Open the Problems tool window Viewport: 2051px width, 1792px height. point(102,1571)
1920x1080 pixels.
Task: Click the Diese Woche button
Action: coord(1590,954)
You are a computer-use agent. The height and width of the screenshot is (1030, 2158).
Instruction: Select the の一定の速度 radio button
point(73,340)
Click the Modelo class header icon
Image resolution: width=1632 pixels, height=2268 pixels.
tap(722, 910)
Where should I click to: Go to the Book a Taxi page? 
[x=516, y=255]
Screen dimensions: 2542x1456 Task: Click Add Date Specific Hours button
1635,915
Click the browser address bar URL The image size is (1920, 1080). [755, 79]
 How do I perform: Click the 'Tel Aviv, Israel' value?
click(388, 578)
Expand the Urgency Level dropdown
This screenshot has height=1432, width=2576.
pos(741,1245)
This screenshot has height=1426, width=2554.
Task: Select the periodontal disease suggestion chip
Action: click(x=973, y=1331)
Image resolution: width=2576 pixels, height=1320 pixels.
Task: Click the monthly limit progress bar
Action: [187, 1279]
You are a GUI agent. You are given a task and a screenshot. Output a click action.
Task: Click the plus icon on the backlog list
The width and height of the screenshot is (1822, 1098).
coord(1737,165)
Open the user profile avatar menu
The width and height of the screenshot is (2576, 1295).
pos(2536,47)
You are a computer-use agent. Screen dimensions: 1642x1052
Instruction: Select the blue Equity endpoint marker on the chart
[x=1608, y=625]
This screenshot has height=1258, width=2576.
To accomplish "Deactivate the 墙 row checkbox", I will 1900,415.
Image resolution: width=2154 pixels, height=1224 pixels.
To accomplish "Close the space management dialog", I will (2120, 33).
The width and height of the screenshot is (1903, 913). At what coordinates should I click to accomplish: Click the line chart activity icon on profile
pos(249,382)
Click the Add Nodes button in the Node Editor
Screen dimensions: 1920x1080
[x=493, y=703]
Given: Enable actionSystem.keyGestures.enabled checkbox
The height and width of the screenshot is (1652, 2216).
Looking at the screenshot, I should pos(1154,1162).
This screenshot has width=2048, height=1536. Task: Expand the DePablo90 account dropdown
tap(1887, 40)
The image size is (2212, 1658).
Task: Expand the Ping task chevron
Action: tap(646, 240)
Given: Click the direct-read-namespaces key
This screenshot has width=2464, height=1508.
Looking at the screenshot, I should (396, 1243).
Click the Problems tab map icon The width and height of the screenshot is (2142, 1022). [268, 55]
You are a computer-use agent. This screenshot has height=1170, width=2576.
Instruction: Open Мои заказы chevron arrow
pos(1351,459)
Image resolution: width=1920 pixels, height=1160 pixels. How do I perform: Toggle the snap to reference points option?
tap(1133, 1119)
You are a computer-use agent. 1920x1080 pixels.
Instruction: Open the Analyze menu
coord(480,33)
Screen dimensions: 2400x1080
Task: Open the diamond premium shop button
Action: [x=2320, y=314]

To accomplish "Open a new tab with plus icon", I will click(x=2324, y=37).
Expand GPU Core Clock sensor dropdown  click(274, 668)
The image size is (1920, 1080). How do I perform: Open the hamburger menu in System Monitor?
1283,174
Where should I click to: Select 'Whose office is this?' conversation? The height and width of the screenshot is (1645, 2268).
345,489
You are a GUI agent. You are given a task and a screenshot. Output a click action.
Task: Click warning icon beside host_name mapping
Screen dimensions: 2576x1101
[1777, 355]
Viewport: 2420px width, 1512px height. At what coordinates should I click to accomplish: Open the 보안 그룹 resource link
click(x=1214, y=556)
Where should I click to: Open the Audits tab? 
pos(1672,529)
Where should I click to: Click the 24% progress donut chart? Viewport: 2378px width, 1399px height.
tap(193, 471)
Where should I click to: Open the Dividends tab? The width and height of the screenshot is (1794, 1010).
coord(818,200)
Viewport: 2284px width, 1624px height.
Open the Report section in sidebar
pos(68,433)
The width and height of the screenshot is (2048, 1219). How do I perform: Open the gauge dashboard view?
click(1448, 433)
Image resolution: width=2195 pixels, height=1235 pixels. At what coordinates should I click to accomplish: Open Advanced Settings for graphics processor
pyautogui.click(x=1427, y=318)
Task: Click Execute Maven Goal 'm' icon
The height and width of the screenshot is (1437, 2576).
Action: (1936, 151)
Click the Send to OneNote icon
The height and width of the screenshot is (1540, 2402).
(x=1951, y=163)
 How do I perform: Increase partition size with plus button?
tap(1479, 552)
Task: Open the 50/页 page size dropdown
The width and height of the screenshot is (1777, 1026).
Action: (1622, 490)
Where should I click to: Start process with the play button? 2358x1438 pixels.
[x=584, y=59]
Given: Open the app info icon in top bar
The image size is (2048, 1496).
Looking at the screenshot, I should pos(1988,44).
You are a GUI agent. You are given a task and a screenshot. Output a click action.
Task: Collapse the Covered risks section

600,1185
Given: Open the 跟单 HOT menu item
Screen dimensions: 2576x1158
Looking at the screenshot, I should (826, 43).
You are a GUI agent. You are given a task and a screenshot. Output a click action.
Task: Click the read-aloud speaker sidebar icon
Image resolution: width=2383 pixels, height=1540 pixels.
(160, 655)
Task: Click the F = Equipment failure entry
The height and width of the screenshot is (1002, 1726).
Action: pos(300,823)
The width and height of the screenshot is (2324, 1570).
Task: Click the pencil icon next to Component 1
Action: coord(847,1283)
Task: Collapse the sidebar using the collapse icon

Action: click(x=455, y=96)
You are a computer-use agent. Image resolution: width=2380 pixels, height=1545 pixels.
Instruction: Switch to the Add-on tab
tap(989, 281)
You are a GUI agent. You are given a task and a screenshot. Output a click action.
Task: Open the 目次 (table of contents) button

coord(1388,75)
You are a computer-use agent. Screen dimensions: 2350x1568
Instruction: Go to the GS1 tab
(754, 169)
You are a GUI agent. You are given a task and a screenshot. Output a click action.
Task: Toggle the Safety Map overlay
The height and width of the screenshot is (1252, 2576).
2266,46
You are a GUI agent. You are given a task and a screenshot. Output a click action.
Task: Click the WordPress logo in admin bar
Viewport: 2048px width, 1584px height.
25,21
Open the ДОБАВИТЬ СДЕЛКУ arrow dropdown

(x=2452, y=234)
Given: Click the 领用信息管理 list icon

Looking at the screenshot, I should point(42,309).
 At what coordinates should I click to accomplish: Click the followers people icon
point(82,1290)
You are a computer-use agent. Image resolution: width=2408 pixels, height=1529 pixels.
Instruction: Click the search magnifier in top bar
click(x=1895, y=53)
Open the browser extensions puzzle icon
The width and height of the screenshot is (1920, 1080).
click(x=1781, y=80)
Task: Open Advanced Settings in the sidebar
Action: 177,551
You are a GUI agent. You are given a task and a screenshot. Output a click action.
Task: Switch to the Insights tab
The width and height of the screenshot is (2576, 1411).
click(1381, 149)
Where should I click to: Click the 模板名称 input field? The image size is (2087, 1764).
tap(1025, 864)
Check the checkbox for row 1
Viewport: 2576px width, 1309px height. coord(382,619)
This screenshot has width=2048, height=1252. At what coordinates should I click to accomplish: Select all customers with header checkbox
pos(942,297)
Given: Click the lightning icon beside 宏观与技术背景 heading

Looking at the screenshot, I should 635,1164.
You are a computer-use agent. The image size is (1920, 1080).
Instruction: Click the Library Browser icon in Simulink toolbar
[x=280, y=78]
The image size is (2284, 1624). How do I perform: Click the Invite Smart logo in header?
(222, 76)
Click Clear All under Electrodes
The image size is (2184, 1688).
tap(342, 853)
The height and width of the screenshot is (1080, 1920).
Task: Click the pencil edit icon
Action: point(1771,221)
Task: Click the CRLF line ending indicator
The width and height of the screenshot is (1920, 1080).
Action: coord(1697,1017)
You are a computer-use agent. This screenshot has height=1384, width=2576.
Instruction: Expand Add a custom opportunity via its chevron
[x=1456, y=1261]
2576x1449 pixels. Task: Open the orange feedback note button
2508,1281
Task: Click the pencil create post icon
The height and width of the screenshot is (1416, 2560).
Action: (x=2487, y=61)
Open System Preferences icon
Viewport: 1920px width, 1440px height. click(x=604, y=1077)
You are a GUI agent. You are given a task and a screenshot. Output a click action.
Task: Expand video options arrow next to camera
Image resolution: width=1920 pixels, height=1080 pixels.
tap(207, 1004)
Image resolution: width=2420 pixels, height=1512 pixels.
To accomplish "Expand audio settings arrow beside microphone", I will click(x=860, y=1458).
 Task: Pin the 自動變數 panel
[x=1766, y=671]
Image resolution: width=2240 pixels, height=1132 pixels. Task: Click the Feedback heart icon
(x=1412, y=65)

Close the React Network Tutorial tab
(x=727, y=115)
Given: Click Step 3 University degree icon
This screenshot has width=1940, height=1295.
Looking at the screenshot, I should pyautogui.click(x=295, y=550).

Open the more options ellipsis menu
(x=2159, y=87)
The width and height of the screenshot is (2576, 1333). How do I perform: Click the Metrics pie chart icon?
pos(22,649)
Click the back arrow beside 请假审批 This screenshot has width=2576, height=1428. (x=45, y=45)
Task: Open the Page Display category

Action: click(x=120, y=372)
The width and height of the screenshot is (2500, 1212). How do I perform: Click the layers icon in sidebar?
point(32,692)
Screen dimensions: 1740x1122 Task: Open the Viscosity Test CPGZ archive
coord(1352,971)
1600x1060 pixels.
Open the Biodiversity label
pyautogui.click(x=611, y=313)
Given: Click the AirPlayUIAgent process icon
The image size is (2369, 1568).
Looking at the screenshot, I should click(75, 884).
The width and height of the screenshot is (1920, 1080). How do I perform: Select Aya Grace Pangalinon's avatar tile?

⁂

◆ Task item: Your task is to transcribe, with no changes, only the lines of the listing above that lie between the line holding "Image resolution: width=2420" and the line holding "Given: Click Step 3 University degree icon", inclusive.

◆ Task result:
Image resolution: width=2420 pixels, height=1512 pixels.
To accomplish "Expand audio settings arrow beside microphone", I will click(x=860, y=1458).
 Task: Pin the 自動變數 panel
[x=1766, y=671]
Image resolution: width=2240 pixels, height=1132 pixels. Task: Click the Feedback heart icon
(x=1412, y=65)

Close the React Network Tutorial tab
(x=727, y=115)
Given: Click Step 3 University degree icon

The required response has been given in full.